Menestrex au bon duc Henri
Fui. Cil m’aleva et norri
Et me fist mon mestier aprendre.

De ces lignes on a déduit naturellement que notre poëte vit le jour dans le Brabant, qu’il appartenait à une famille peu favorisée des dons de la fortune et, que sa naissance ne saurait guère être reportée au delà de l’année 1240. On y voit aussi qu’une fois initié à l’art de la poésie, il obtint la position officielle de ménestrel de la cour de son généreux protecteur. Si, à ce titre, il vécut dans une certaine familiarité littéraire avec Henri III, on ne le sait pas d’une manière certaine ; mais rien n’autorise à en douter. En effet, dans plusieurs passages de son poëme de Cléomadès, il manifeste le plus vif attachement pour ce prince. Même lorsque, le 28 février 1261, le duc, se trouvant malade à Louvain et sentant venir la mort, eut fait ouvrir toutes larges les portes de son hôtel, afin que, riches et pauvres, on laissât pénétrer autour de sa couche tous ceux qui le souhaiteraient, Adenès assista pieusement à cette belle agonie, durant laquelle, dit-il, loin d’avoir besoin de sermons, le mourant prêchait lui-même les autres et distribuait des aumônes.

• _Travail à faire_
1. Traduisez en anglais cette phrase du texte sur le ménestrel du duc Henri : « En effet, dans plusieurs passages de son poëme de Cléomadès, il manifeste le plus vif attachement pour ce prince. »
2. Rédigez la suite du texte sur le ménestrel du duc Henri à partir de sa dernière phrase.

• _Extraits de données_
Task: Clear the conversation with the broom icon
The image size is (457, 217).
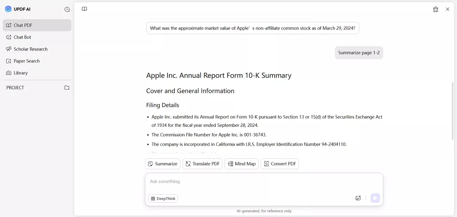Action: point(436,9)
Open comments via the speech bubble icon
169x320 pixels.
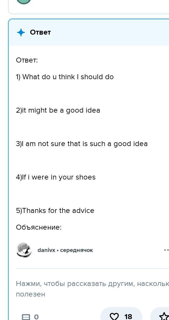26,317
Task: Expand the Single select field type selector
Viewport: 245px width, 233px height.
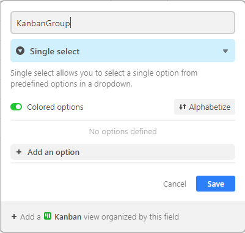Action: click(123, 51)
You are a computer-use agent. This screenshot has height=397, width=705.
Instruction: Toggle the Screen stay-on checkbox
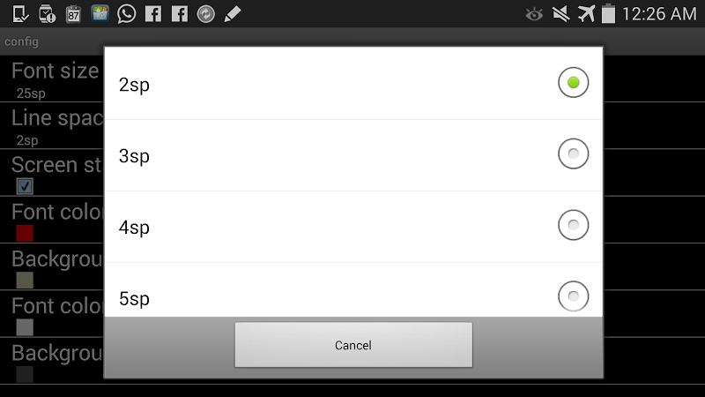click(x=25, y=186)

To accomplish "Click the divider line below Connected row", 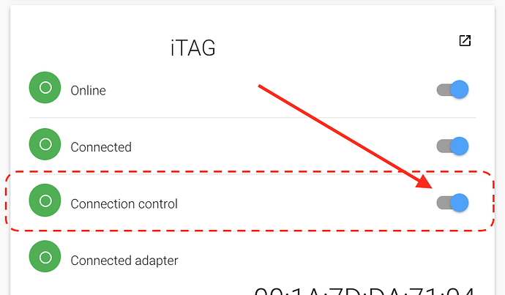I will tap(220, 174).
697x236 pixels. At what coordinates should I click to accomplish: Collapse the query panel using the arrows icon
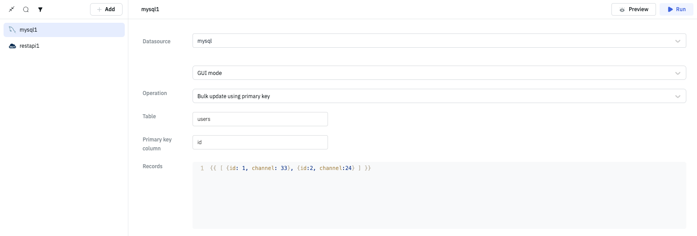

• _Réponses par consigne_
1. Indeed, in several passages of his poem Cléomadès, he shows the deepest attachment to this prince.

2.
Je meïsmes aussi i fui,
Qui puis bien dire, sans doutance,
K’ains plus bele reconnoissance
Ne pot avoir mes hom mortés
Que il ot. Diex en soit loés !

Bien des années après ce jour, il se souvint encore avec attendrissement de la triste et touchante scène dont il avait été témoin, et s’écria dans l’élan de sa douleur et de sa reconnaissance :

Loians princes fu et gentis,
Et bons, et biaus, et dous, et frans,
Et courtois.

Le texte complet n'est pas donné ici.